Methylene blue (MB) is an organic chloride salt commonly applied in the wood, silk, and linen processing industries.¹ Despite its importance, it can also be highly toxic, potentially leading to severe skin irritation, burns, respiratory failure, and even cancer.^1,2 Because of its chemical structure, which consists of aromatic rings, MB exhibits high stability and resistance to both photo and thermal degradation. Thus, its removal from industrial wastewater has been the goal of several studies.^3,4 Processes such as coagulation and flocculation,⁵ ozonation,⁶ electrochemical degradation,⁷ and filtration⁸ have been considered. However, issues such as high complexity and cost can render them unfeasible.⁹

Adsorption is another example of a pollutant removal technique characterized by high performance, even when applied to low concentrations of pollutants. In general, the process involves the transfer of the mass of molecules present in a liquid or gaseous medium (adsorbate) to the surface of a solid (adsorbent).¹⁰ Different materials can be used as adsorbents, varying both in composition polymers, metals, carbon materials and others^11–13 and structure nanoparticles, nanotubes, gels, foams, membranes, films and others.^14–17 The properties of the adsorbent such as surface area, porosity, active sites available on the surface of the adsorbent, surface charge and others are directly related to the performance of the adsorption process.¹⁸ Therefore, proper consideration of these characteristics and their relationship with the adsorbate can result in the separation of contaminants with a high degree of efficiency. A good example is the study carried out by El-Desouky et al.,¹⁹ where they obtained an adsorption capacity of tartrazine in aqueous solution of 710.75 mg g⁻¹ using an organic framework alginate air-gel composite sponge as adsorbent, while Alsawat²⁰ synthesized a CuSnO₂TiO₂ nanocomposite that showed a high adsorption capacity for Congo red dye, presenting a maximum adsorption capacity of 277 mg g⁻¹.

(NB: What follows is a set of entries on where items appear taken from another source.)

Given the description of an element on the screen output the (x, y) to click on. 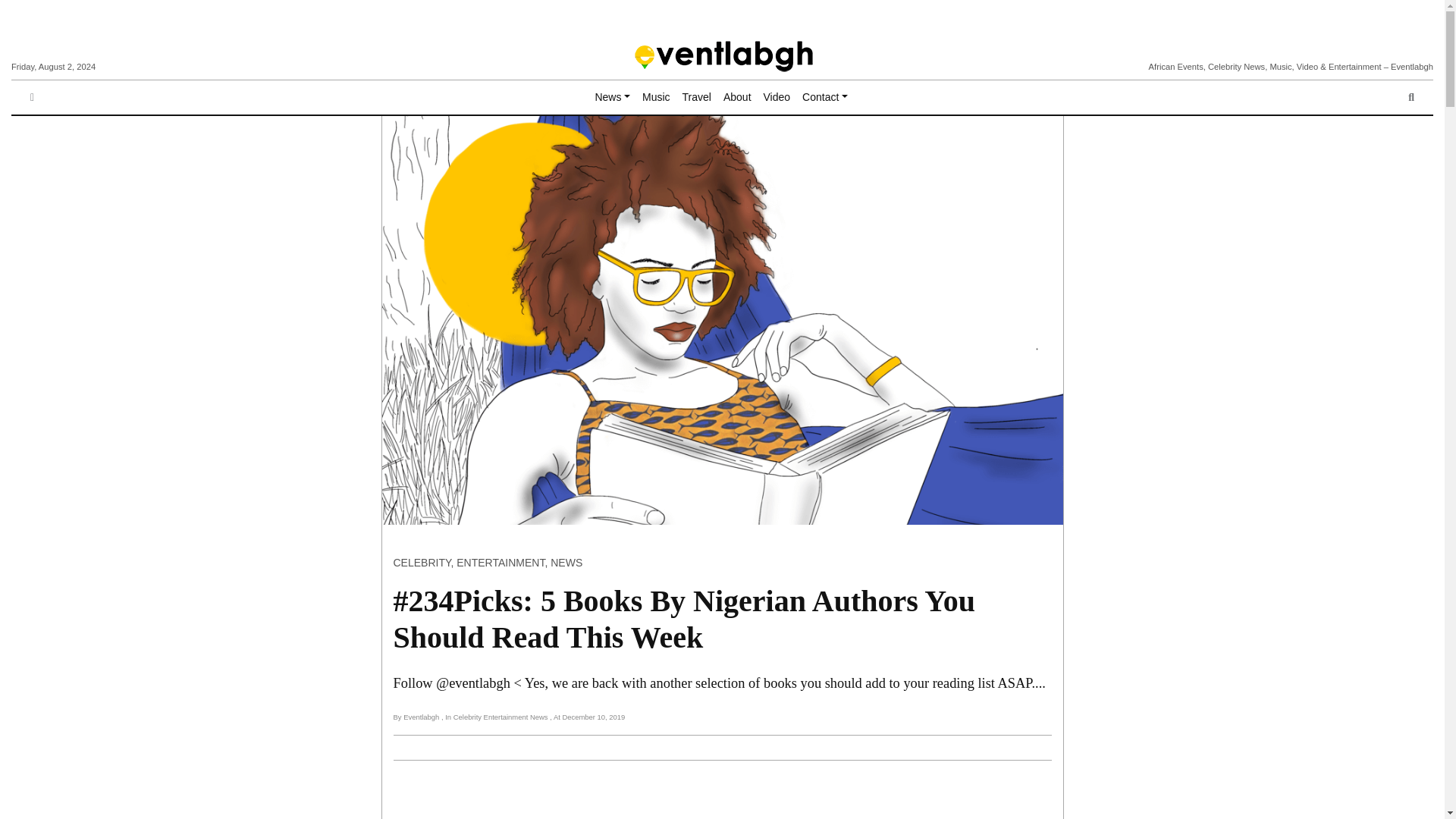
Video (776, 97)
Travel (697, 97)
Music (656, 97)
ENTERTAINMENT (500, 562)
Music (656, 97)
News (612, 97)
About (737, 97)
Contact (824, 97)
Contact (824, 97)
CELEBRITY (421, 562)
Given the description of an element on the screen output the (x, y) to click on. 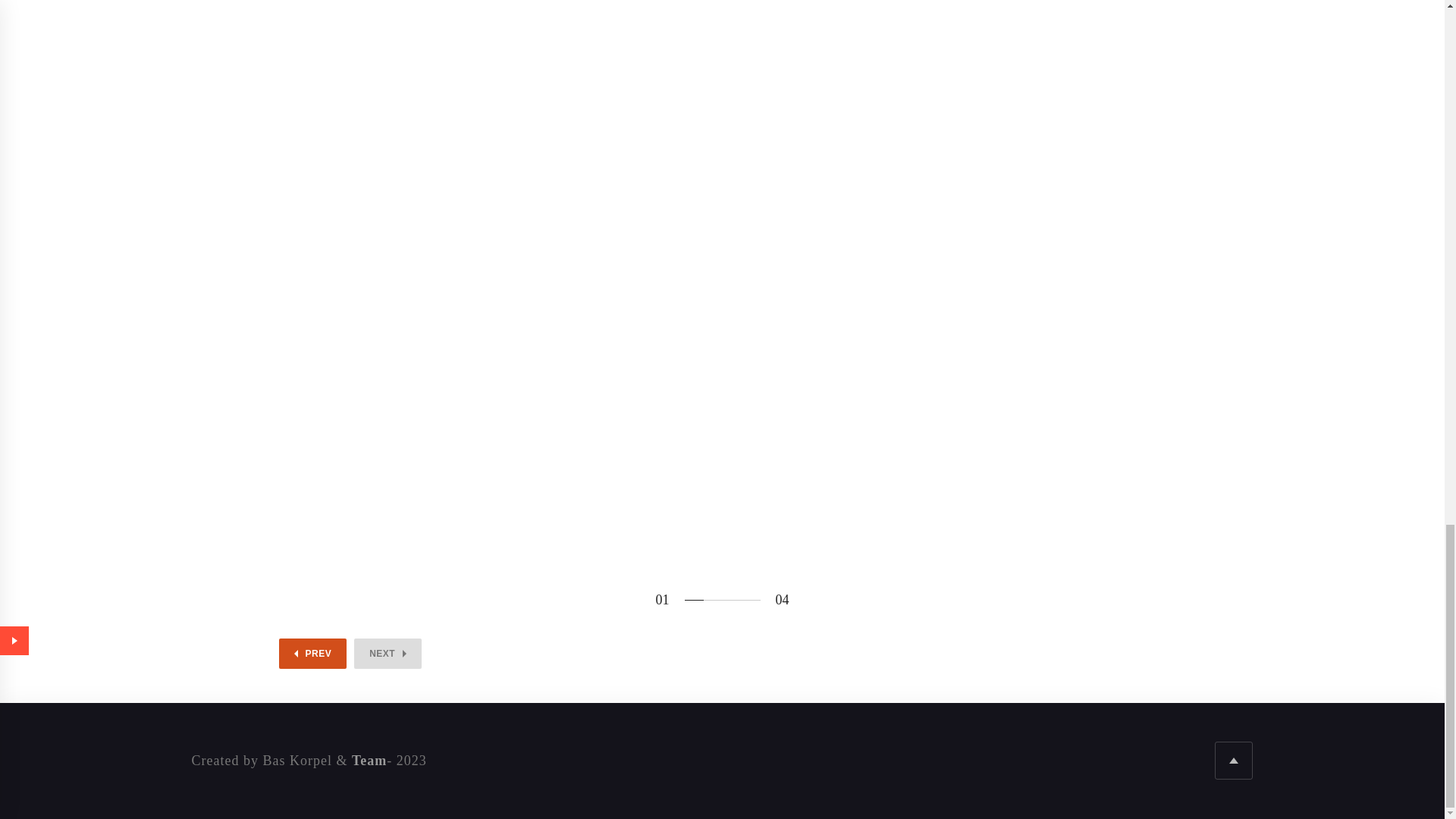
PREV (313, 653)
Team (369, 760)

In general, magnetic nanoparticles stand out as excellent adsorbents. They typically offer high adsorption performance, mainly due to their large surface area, in addition to low cost and potential for reuse.⁹ However, the agglomeration phenomenon can effectively reduce the magnetism of MNPs, creating a bottleneck in the application of this technique. A highly effective solution to circumvent this issue is the functionalization of nanoparticles with molecules such as inorganic acids, surfactants, and polymers.^9,21 Surfactants are often described in the literature as barriers that not only prevent agglomeration but also modify the surface charge of MNPs.^21,22 Sodium dodecyl sulfate (SDS), for instance, is an anionic surfactant²³ capable of interacting with Fe₃O₄ nanoparticles, resulting in highly negative nanoparticles that can interact with the positive charges present on the surface of certain compounds, such as MB.²⁴

Although the outcome is usually satisfactory, the large number of variables involved in the process can interfere with adsorption efficiency.²⁵ In this scenario, factorial design experiments are an important asset, owing to their simplicity, reduced number of experiments, and the ability to simultaneously investigate multiple factors, allowing for the assessment of the relevance and statistical significance of the variables under study. Fractional factorial design is crucial in initial optimization steps, while the full factorial approach (second order; e.g., central composite design) can polish the results by combining levels of factors.²⁶

In the present study, we synthesized iron oxide nanoparticles and functionalized them with SDS, aiming to address MB removal. The NPs were characterized using TEM, XRD, Raman spectroscopy, and FTIR spectroscopy. The efficiency of MB removal was first analyzed using a fractional factorial (2^(5–1)), in which the range of variables used (time, temperature, pH, agitation, and concentration of reagents) was based on a thorough literature review. The most significant variables were optimized by a full factorial design experiment (3²). In addition, the affinity between functionalized nanoparticles and MB and the maximum adsorption capacity were investigated through isothermal experiments, by fitting the data to the Langmuir and Freundlich models. Information on the spontaneity of the process was obtained through the calculation of the Gibbs free energy variation (ΔG°). Our results contribute to the comprehension of the adsorption process using nanomagnetic supports and experiment optimization, paving the way for future industrial-scale applications.

Methods

Materials

FeCl₂·4H₂O (Sigma-Aldrich 44939), FeCl₃·6H₂O (Sigma-Aldrich F2877), ammonium hydroxide (Proquimios), sodium hydroxide (Neon 1824), hydrochloric acid (Neon 1789), sodium dodecyl sulfate (Sigma-Aldrich, L5750), methylene blue (Neon, L44107), Argon (99.99%, White Martins, Brazil), and ultrapure water (Millipore, Synergy UV).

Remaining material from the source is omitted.